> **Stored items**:
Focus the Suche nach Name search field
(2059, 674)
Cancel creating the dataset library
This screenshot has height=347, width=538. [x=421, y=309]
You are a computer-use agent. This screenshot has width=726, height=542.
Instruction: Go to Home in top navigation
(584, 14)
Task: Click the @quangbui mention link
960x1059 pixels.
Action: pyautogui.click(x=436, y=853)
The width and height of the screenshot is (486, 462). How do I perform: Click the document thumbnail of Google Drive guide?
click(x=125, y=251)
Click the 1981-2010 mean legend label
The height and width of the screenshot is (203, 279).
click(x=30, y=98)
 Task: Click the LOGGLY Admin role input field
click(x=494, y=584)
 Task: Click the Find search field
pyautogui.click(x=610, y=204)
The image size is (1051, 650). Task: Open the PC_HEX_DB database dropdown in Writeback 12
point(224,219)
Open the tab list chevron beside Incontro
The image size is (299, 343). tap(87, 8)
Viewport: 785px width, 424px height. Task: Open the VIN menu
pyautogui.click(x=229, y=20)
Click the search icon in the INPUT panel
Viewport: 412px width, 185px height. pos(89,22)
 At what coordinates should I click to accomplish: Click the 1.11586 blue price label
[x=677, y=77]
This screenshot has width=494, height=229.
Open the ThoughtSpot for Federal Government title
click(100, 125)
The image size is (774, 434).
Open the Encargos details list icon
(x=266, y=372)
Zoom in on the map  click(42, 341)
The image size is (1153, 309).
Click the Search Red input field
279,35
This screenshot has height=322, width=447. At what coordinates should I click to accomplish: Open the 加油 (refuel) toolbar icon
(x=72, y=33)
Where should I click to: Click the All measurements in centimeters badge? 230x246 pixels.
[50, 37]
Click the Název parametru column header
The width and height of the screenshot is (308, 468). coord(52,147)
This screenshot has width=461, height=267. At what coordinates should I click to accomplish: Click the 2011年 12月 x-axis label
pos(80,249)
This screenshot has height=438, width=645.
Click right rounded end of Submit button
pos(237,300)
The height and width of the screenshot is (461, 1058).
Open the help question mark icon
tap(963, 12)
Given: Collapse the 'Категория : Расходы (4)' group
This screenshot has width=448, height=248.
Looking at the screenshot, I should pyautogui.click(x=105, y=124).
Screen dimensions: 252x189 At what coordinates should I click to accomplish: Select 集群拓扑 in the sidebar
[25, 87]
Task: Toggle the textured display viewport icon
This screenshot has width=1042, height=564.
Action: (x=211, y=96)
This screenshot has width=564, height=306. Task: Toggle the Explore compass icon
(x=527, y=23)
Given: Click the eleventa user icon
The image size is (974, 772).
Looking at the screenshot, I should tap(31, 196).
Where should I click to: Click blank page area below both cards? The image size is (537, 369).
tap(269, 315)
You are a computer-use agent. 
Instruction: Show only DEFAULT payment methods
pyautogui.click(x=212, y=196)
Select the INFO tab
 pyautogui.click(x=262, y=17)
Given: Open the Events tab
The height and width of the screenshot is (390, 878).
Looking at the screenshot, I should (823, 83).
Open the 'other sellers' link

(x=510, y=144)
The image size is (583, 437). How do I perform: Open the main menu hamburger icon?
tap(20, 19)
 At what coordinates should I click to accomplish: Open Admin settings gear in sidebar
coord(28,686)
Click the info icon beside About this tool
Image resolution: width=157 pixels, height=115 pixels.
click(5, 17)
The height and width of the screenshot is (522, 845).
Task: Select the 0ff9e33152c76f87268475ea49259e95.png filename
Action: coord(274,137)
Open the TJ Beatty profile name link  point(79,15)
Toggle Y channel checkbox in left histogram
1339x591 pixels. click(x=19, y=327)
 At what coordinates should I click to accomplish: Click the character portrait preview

> **TASK DETAILS**:
Repeat exactly the lines from the one containing "At what coordinates should I click to accomplish: Open Admin" to the end of the records.

> **REPLY TO THE TASK**:
 At what coordinates should I click to accomplish: Open Admin settings gear in sidebar
coord(28,686)
Click the info icon beside About this tool
Image resolution: width=157 pixels, height=115 pixels.
click(5, 17)
The height and width of the screenshot is (522, 845).
Task: Select the 0ff9e33152c76f87268475ea49259e95.png filename
Action: coord(274,137)
Open the TJ Beatty profile name link  point(79,15)
Toggle Y channel checkbox in left histogram
1339x591 pixels. click(x=19, y=327)
 At what coordinates should I click to accomplish: Click the character portrait preview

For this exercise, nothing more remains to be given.